Standing in front of the Moscow skyline, Tucker Carlson announced that he was about to do what no other Western journalist had been able to do for the past two years: sit down with President Vladimir Putin.
In a video published on He claimed that he was doing something that he would not do.
He said Western media shunned Putin, preferring to sit with his Ukrainian counterpart Volodymyr Zelenskiy in “fawn pep sessions” aimed at giving a one-sided view of the war in Ukraine. .
What Carlson was unable to explain to his audience was that since the war began, the Russian president has rarely granted interviews to correspondents of Western media outlets based in Moscow, and that he could be asked difficult questions about Ukraine. He has avoided all sexual media appearances.
Instead, Putin preferred to speak to Russian state media outlets whose stories are tightly controlled by Kremlin censors.

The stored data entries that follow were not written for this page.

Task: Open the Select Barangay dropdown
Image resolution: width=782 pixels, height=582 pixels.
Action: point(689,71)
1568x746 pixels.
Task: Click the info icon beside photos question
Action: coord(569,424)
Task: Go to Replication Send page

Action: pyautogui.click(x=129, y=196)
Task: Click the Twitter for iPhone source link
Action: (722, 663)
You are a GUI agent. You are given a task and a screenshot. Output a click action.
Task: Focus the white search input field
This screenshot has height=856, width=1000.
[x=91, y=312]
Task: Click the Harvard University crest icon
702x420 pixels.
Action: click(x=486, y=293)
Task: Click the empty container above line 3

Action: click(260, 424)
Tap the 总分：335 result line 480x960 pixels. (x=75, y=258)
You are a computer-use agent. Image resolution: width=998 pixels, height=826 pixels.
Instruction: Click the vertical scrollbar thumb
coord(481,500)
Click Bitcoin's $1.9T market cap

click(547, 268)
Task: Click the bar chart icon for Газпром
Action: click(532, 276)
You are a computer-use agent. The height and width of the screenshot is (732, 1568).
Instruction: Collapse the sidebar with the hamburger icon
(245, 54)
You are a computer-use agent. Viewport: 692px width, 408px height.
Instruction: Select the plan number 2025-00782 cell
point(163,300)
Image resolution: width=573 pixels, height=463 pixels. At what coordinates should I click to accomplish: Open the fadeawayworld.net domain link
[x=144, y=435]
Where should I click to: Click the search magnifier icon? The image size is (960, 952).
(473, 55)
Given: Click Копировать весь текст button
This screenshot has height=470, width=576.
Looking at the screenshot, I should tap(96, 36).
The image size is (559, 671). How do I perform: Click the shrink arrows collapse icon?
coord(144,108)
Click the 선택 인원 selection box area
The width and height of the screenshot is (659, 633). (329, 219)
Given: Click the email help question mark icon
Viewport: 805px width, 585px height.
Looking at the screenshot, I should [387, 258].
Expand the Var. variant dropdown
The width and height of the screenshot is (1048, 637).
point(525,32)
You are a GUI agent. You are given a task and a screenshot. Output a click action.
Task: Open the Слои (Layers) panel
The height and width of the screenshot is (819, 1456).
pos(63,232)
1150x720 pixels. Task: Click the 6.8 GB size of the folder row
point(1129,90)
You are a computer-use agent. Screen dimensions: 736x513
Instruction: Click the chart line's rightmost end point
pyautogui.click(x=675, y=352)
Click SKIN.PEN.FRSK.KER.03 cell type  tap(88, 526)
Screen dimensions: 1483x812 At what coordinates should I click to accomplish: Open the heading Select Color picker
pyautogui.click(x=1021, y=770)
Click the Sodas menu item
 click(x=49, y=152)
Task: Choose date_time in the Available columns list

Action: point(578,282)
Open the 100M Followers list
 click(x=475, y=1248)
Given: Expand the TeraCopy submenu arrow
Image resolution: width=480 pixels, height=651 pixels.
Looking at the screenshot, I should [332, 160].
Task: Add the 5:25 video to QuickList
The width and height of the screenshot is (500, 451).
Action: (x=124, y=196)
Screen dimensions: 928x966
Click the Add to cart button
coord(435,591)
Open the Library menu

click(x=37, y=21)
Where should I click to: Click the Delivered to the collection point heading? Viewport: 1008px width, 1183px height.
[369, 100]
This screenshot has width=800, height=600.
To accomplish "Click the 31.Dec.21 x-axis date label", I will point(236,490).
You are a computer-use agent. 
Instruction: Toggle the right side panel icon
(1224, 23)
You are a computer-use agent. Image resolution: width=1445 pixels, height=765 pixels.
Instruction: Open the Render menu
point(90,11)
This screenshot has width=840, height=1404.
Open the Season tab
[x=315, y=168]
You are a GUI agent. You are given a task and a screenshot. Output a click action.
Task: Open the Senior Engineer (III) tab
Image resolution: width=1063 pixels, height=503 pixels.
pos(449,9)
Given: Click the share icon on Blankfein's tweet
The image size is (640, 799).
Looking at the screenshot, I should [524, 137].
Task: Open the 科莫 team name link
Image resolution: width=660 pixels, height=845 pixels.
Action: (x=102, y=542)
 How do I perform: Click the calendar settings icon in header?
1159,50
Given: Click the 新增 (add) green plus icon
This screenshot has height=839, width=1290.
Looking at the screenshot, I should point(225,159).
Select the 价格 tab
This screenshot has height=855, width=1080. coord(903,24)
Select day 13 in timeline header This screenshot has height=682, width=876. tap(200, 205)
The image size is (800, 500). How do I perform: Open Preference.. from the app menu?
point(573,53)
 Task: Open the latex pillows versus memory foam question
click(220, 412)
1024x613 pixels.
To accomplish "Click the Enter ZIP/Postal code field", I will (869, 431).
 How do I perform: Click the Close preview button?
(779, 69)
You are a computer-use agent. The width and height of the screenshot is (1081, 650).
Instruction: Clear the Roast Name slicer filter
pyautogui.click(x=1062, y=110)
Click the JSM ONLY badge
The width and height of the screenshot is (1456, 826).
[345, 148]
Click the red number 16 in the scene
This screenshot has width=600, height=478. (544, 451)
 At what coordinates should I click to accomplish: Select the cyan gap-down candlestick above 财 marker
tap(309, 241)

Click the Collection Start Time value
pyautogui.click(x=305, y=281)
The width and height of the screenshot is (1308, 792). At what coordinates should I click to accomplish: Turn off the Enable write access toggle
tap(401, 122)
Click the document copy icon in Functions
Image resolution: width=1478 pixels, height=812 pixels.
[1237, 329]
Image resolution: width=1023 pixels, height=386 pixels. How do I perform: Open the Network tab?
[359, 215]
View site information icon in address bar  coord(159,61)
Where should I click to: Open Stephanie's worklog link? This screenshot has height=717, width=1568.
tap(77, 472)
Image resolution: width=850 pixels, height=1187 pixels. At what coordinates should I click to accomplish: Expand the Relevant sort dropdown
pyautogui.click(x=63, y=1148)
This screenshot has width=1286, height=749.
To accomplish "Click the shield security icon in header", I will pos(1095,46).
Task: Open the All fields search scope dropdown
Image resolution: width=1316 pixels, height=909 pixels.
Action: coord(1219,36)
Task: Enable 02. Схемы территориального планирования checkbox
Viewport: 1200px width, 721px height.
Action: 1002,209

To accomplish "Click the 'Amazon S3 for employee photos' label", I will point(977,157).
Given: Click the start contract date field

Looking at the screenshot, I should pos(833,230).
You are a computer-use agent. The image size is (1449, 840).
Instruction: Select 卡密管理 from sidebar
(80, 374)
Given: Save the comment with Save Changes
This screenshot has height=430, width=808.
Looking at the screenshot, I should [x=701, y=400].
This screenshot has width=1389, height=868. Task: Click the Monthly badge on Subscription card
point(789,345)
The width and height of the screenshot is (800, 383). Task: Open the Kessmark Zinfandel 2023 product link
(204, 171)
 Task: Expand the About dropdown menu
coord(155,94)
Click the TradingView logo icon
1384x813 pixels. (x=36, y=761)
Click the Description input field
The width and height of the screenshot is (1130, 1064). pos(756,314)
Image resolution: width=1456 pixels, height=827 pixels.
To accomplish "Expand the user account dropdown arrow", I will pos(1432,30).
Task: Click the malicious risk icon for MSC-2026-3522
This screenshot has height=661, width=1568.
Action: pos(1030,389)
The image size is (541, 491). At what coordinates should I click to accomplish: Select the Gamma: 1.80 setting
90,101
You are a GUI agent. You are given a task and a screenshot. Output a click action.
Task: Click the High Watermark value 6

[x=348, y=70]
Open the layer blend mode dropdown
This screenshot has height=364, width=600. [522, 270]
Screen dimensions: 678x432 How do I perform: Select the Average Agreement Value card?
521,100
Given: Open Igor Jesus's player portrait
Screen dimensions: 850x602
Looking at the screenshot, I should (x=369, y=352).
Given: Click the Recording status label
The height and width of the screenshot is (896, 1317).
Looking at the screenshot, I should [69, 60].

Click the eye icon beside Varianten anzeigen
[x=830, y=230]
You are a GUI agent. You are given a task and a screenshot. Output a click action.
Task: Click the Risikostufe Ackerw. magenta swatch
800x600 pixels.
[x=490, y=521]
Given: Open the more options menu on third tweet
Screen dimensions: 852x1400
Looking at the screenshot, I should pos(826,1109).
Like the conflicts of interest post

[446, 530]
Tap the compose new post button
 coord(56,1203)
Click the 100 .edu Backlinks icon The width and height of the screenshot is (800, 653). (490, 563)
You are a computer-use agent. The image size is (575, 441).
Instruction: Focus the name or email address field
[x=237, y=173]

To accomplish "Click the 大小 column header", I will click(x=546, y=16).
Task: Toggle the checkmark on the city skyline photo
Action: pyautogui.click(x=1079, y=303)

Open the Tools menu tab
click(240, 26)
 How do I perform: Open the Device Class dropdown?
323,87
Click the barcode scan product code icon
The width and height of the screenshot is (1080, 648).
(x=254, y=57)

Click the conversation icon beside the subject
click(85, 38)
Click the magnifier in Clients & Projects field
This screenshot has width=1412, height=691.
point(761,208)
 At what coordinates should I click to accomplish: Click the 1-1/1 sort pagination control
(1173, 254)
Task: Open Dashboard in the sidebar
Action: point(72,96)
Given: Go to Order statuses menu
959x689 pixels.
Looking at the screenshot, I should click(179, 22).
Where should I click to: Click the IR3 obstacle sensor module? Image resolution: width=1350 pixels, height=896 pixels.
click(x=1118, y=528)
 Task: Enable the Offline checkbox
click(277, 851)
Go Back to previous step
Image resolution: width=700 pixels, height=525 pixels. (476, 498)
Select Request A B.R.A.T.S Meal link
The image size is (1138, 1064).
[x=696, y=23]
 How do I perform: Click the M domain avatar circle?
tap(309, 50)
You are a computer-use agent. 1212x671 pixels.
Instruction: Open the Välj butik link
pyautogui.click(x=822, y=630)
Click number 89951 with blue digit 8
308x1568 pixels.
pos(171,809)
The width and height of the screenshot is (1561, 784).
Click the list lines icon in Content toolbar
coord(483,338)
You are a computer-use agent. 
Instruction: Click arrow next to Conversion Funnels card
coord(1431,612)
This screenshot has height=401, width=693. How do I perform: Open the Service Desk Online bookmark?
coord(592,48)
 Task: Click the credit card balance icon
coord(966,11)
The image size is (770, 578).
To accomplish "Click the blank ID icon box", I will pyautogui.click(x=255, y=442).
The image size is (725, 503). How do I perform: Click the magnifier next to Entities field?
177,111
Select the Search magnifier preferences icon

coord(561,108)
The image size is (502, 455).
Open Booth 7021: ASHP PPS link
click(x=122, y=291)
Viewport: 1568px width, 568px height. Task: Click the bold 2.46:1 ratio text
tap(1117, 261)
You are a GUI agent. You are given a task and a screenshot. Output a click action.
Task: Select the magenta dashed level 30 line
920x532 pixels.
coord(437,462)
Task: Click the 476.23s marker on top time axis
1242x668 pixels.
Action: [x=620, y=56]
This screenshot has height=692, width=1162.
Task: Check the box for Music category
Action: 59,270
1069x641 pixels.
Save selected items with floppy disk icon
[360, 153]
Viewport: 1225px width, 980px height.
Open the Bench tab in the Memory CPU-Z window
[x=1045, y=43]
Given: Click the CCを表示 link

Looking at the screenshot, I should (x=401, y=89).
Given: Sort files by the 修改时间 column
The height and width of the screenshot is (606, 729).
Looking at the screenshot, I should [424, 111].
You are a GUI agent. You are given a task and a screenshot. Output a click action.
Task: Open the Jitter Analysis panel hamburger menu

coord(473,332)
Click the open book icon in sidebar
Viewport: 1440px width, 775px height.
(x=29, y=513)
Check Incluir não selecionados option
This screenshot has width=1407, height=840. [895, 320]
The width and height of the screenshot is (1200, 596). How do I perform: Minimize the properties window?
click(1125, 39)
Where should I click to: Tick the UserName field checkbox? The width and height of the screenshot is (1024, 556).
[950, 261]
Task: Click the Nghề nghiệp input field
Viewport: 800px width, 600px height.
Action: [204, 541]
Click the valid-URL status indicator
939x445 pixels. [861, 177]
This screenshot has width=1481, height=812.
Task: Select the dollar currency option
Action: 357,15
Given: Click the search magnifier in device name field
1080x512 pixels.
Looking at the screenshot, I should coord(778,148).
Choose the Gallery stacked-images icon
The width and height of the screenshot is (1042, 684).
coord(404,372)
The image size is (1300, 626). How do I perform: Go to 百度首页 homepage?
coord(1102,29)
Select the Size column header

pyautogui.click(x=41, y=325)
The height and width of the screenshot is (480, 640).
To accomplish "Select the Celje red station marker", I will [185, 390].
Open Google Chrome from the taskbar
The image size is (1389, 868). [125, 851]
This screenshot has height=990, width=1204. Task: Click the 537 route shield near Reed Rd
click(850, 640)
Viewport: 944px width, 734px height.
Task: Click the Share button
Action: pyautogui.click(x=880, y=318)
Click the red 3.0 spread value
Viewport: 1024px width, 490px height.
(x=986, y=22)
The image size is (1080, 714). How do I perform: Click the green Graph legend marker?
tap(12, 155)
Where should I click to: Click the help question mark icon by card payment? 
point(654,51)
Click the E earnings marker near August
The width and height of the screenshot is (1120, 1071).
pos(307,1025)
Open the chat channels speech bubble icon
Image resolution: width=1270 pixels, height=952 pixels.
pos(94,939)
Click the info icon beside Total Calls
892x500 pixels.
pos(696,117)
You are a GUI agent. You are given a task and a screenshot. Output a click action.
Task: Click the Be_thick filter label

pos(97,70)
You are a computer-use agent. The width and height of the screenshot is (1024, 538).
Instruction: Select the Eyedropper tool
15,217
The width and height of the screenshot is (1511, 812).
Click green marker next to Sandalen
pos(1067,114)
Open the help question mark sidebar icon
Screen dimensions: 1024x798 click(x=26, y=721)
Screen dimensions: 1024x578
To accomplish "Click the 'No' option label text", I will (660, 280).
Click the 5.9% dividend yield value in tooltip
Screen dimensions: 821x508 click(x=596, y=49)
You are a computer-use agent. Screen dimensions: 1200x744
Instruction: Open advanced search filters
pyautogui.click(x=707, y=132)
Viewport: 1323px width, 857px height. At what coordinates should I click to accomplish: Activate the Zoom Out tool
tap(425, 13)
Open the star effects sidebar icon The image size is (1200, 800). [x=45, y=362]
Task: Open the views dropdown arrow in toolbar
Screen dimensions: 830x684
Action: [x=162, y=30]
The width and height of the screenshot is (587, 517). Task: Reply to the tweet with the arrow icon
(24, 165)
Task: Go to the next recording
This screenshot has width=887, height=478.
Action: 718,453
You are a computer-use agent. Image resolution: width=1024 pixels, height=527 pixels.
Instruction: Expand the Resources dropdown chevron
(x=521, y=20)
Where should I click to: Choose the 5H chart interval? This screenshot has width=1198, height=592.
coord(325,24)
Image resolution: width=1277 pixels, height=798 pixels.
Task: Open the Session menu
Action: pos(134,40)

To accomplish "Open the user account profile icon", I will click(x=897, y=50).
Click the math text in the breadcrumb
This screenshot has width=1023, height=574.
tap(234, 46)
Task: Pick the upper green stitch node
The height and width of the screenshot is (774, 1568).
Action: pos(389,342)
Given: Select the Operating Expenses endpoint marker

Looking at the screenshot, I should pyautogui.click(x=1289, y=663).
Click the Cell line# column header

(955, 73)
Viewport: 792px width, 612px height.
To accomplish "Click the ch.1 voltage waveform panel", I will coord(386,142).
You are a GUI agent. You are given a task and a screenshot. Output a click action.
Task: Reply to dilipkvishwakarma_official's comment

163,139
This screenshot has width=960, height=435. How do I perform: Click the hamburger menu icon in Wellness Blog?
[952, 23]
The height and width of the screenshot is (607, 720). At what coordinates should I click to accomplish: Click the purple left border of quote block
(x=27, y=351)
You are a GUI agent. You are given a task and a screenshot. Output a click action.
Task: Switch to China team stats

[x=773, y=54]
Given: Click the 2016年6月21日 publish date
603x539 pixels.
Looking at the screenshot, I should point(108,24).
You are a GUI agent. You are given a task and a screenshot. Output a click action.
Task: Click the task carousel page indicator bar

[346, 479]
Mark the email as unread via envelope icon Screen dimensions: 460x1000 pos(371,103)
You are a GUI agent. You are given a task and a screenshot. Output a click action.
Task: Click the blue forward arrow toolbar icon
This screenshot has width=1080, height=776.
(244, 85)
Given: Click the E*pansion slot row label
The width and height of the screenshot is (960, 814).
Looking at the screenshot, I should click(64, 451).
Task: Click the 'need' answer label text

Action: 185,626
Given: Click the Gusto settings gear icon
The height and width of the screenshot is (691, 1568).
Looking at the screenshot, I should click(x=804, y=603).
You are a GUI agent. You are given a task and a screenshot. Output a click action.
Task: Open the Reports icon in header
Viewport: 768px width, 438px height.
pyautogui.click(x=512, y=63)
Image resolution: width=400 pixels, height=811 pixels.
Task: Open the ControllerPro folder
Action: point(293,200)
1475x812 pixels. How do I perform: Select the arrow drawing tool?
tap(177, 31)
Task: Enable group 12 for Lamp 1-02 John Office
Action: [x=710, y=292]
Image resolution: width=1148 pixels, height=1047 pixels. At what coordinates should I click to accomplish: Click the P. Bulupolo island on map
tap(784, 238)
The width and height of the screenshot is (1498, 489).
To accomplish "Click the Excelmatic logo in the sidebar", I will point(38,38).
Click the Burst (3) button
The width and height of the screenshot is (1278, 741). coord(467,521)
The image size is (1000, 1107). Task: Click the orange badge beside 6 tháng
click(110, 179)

Karlsson is not the only Western journalist brave enough to interview Putin. He is the only person allowed to be interviewed.
“Does Tucker really think that we journalists haven’t been trying to interview him every day since Putin invaded Ukraine in earnest?” veteran CNN correspondent Christine Amanpour said on Tuesday. I wrote this in response to his video of the night.
“That’s ridiculous. We will continue to seek interviews, as we have for years.”